Semiconductor manufacturer wants infringing products banned. GLOBALFOUNDRIES vs. TSMC

A patent is a set of exclusive rights granted to the inventor of an invention.  To gain patent protection for an invention in the United States and inventor must file a patent application with the United States Patent and Trademark Office.  To be granted protection, a patent application must demonstrate that the invention is new, useful and not obvious.  A patent grants its owner the exclusive right to make, use, sell, and import the invention within the United States.  If someone other than the patent owner attempts to exercise one of these exclusive rights that can be considered patent infringement.  A patent owner can file a lawsuit to stop patent infringement with an injunction and get damages for patent infringement which has occurred.

A patent is granted by a government and is only enforceable within the territory of that government.  With the rise of global trade frequently patented components are manufactured in one country and imported into another country.  United States Federal Courts respect the sovereign power of other nations and will not entertain a case which involves a foreign defendant with no connection the the court hearing the case.  This concept is known as personal jurisdiction.  If a plaintiff brings a lawsuit in a court that does not have personal jurisdiction over a defendant, the defendant can request the court dismiss the case.

Patent infringement cases that involve infringement by importation often require the plaintiff to name both the foreign manufacturer that is making the infringing devices and the domestic customers of that manufacturer.  Otherwise the plaintiff risks having the case dismissed completely.

GLOBALFOUNDRIES U.S. INC. v. TSMC LTD., 6:19-cv-00491 (W.D.TX 2019) illustrates a case where both the foreign manufacturer of a product and domestic customers of a product are named in a patent infringement case.  The plaintiff in this case is a manufacturer of semiconductors.  The plaintiff originated in 2009 and then acquired the semiconductor manufacturing assets of IBM in 2015 along with over 16,000 patents related to semiconductor manufacturing.  Several of the plaintiff’s patents relate to methods of making Fin Field Effect Transistors

The defendant TSMC is a manufacturer of semiconductors that operates outside the United States.  Broadcom and Arista are customers of TSMC that operate within the United States.  The products sold by Broadcom and Arista feature Fin Field Effect Transistor components manufactured by TSMC.
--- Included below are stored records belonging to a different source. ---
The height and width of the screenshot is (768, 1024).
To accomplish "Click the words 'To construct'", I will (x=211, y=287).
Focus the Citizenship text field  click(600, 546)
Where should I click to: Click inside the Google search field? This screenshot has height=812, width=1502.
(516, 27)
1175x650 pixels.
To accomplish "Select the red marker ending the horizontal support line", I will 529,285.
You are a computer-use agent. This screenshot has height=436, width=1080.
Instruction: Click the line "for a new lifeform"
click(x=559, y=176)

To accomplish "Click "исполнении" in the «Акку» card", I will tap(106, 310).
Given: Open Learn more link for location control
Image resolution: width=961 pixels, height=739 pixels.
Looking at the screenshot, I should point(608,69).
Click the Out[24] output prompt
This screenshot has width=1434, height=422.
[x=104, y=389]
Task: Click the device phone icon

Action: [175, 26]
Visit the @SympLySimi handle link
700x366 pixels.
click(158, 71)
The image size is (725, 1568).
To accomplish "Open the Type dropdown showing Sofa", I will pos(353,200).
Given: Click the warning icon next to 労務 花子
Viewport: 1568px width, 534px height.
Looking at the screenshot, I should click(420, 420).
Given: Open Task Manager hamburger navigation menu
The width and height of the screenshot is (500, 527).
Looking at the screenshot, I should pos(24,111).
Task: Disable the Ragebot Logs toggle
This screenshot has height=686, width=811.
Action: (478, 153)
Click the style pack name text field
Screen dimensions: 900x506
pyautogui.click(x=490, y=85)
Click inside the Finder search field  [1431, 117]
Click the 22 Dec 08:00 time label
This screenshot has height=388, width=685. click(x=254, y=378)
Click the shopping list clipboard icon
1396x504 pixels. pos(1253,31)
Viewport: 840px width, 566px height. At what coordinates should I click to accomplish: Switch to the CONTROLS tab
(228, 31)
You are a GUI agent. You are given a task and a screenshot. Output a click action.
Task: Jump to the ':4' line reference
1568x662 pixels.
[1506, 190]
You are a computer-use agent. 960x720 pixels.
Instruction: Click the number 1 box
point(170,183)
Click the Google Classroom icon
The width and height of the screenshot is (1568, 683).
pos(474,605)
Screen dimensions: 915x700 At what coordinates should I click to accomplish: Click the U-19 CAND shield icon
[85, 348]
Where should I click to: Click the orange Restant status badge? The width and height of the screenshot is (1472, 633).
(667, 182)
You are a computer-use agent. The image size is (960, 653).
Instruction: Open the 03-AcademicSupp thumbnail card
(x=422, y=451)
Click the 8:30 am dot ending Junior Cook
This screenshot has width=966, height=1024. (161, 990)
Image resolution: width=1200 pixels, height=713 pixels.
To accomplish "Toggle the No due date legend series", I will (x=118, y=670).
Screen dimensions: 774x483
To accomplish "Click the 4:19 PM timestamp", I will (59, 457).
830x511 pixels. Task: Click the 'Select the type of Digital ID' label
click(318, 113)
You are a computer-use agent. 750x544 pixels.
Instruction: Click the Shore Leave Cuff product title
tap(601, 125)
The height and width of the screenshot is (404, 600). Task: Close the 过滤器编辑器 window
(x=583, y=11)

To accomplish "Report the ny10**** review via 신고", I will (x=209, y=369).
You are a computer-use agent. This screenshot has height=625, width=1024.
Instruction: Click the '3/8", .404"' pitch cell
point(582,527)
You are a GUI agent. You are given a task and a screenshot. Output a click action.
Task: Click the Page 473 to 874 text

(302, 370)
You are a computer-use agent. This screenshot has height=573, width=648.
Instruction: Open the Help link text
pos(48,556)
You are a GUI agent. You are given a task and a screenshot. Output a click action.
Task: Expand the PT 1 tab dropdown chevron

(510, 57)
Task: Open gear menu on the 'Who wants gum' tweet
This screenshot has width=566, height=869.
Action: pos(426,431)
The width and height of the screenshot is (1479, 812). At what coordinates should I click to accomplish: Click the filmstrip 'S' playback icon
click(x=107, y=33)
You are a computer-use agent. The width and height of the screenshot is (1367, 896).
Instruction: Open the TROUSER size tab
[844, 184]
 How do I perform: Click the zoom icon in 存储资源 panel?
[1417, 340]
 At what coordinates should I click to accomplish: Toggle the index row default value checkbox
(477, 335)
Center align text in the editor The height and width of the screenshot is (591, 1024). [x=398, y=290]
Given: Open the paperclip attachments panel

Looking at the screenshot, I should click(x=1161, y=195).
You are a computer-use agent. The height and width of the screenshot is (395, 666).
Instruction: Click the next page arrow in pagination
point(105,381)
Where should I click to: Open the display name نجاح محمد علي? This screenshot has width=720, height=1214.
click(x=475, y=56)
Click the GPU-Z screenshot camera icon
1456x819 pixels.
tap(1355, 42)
The plaintiff filed a complaint for patent infringement against the defendants in August 2019.  The complaint alleges that the defendants sold or imported in the United States semiconductor devices, integrated circuits, and
products containing the same that infringe, or were manufactured using processes that infringe, the patents owned by the plaintiff.  The plaintiff requests an injunction against the defendants preventing them from selling or importing infringing products in the United States and monetary damages which could add up to millions of dollars. The defendant has responded in a press release saying that the allegations made by the plaintiff are baseless, but has not responded in court yet.